Das weiß Rauch, aber es stört ihn nicht. Er will eine Kindergrundsicherung und zusätzlich einen Plan für die Vereinheitlichung der Sozialhilfe vorlegen, auch wenn diese momentan Ländersache ist: „Es ist meine Forderung an eine nächste Regierung und ein wichtiges Thema der Grünen im Wahlkampf“, erklärte er im „Presse“-Interview (Montagausgabe). Immerhin ehrlich, aber das heißt: Man lässt mit staatlichen Ressourcen Ideen ausarbeiten, die der Partei im Werben um Stimmen zugutekommen sollen. Und die Verwechslung von Staat und eigener Partei hat in Österreich ja von Postenbesetzungen bis hin zu Gesetzen Tradition.

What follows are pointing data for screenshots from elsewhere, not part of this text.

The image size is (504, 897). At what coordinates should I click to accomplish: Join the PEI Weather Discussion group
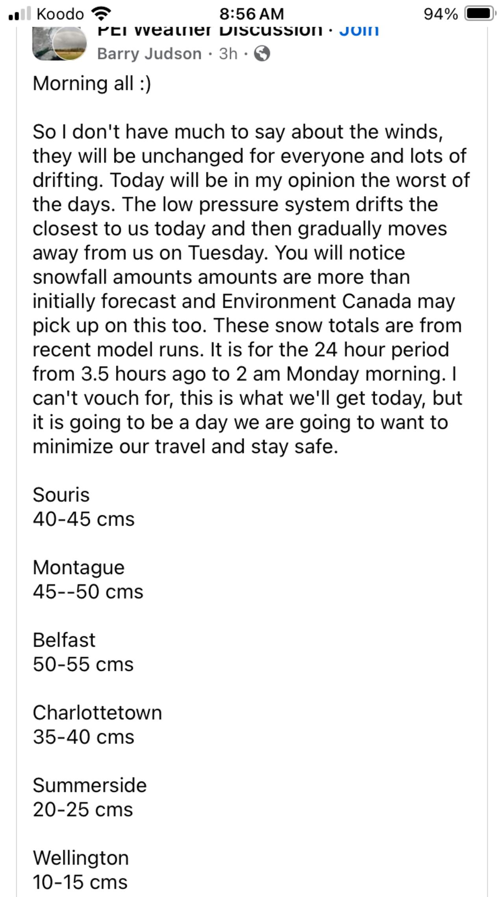pyautogui.click(x=359, y=31)
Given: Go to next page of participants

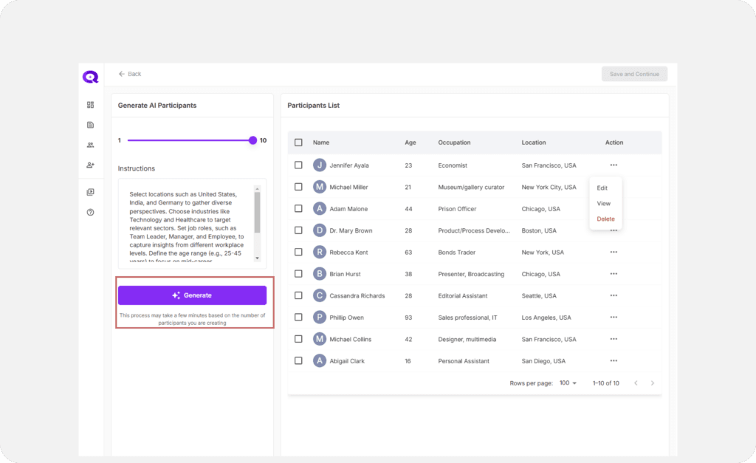Looking at the screenshot, I should [x=653, y=383].
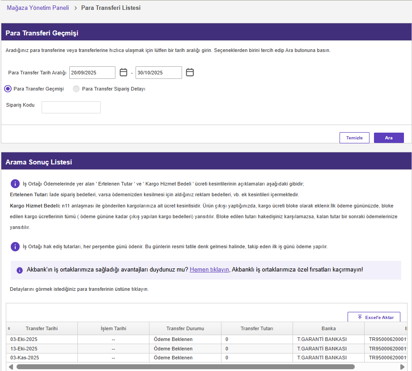Screen dimensions: 412x371
Task: Click the horizontal scrollbar's left arrow
Action: click(11, 367)
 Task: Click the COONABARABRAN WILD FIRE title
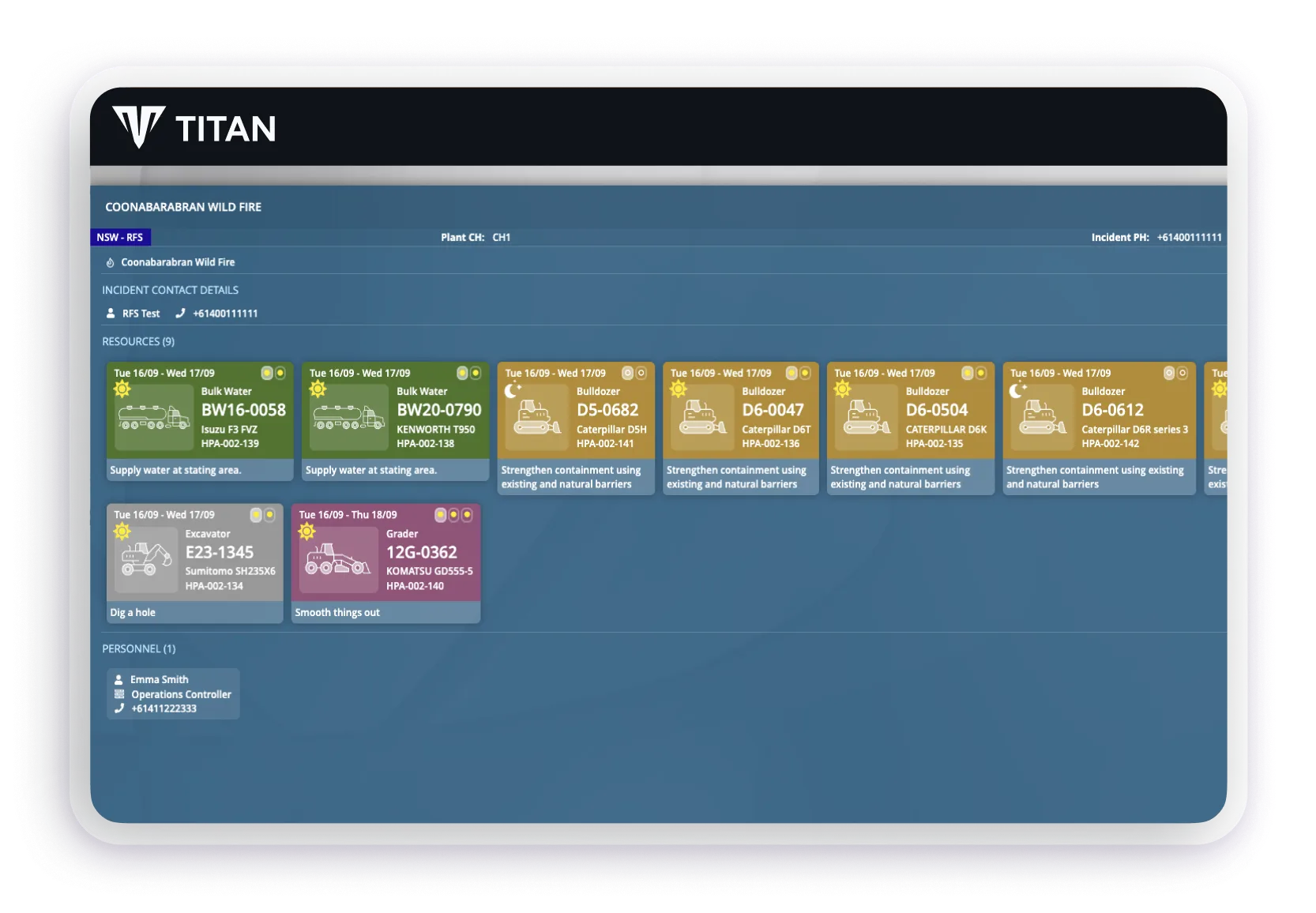(x=184, y=207)
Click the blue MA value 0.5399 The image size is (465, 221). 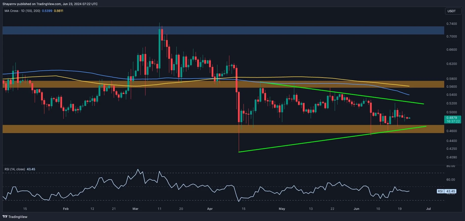point(47,11)

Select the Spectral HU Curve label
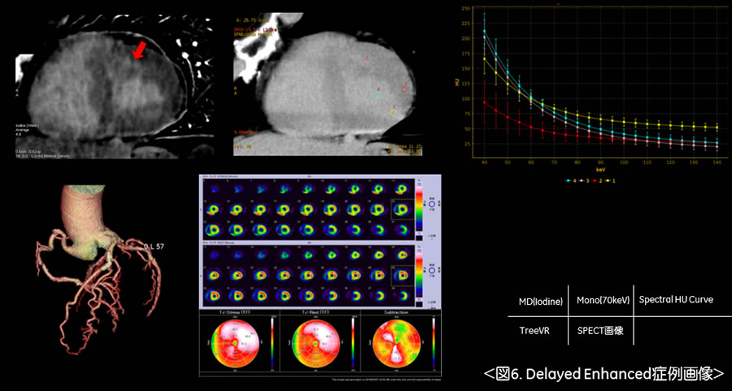tap(675, 299)
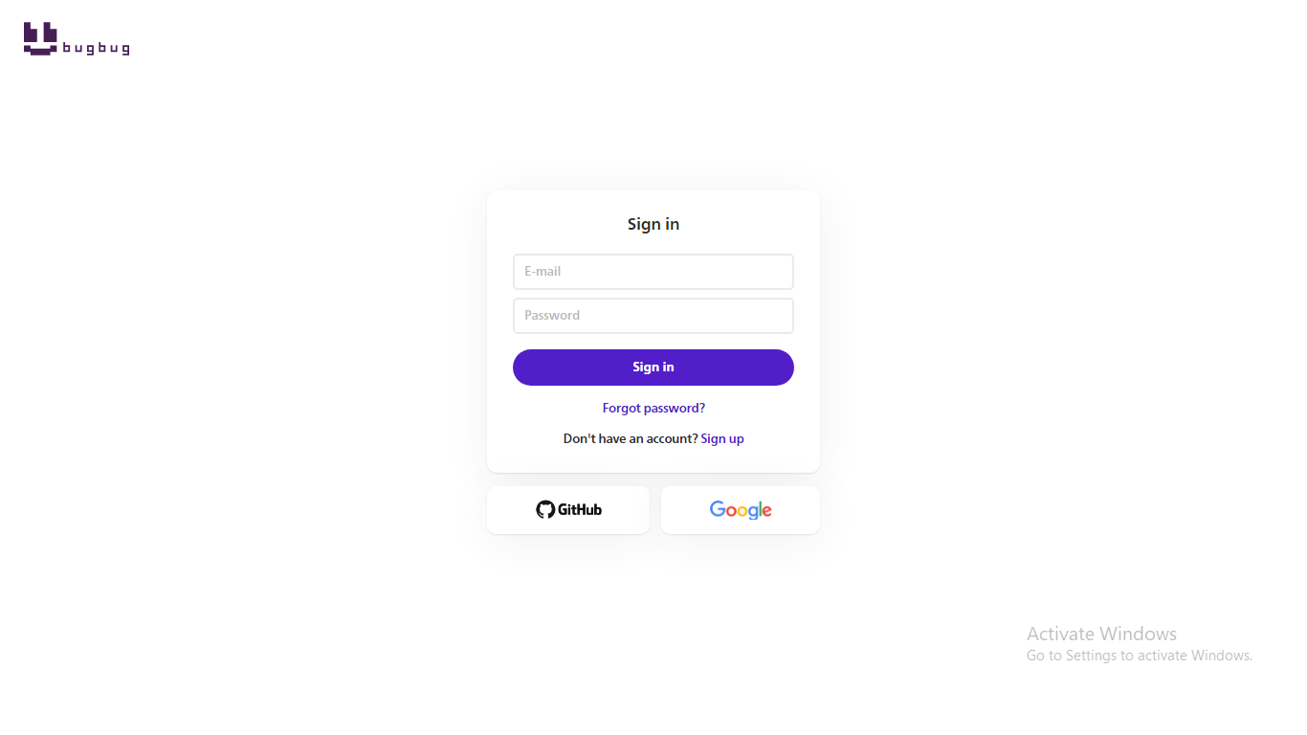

Kanzler Karl Nehammer hat seine ÖVP-Regierungskollegen Karoline Edtstadler und Innenminister Gerhard Karner auch nicht zufällig mit einem Maßnahmenpaket gegen (aktuell) unmündige Straftäter betraut, wenngleich die Volkspartei die Senkung der Strafmündigkeit aus Koalitionsräson momentan gar nicht beschließen will. Aber es taugt als Wahlkampfthema. Ähnliches kennt man aus dem niederösterreichischen Landtagswahlkampf im Vorjahr, in dem Nehammer von Minister Karner öffentlichkeitswirksam einen Bericht zur Frage, ob es Verschärfungen gegen Klimakleber braucht, angefordert hat.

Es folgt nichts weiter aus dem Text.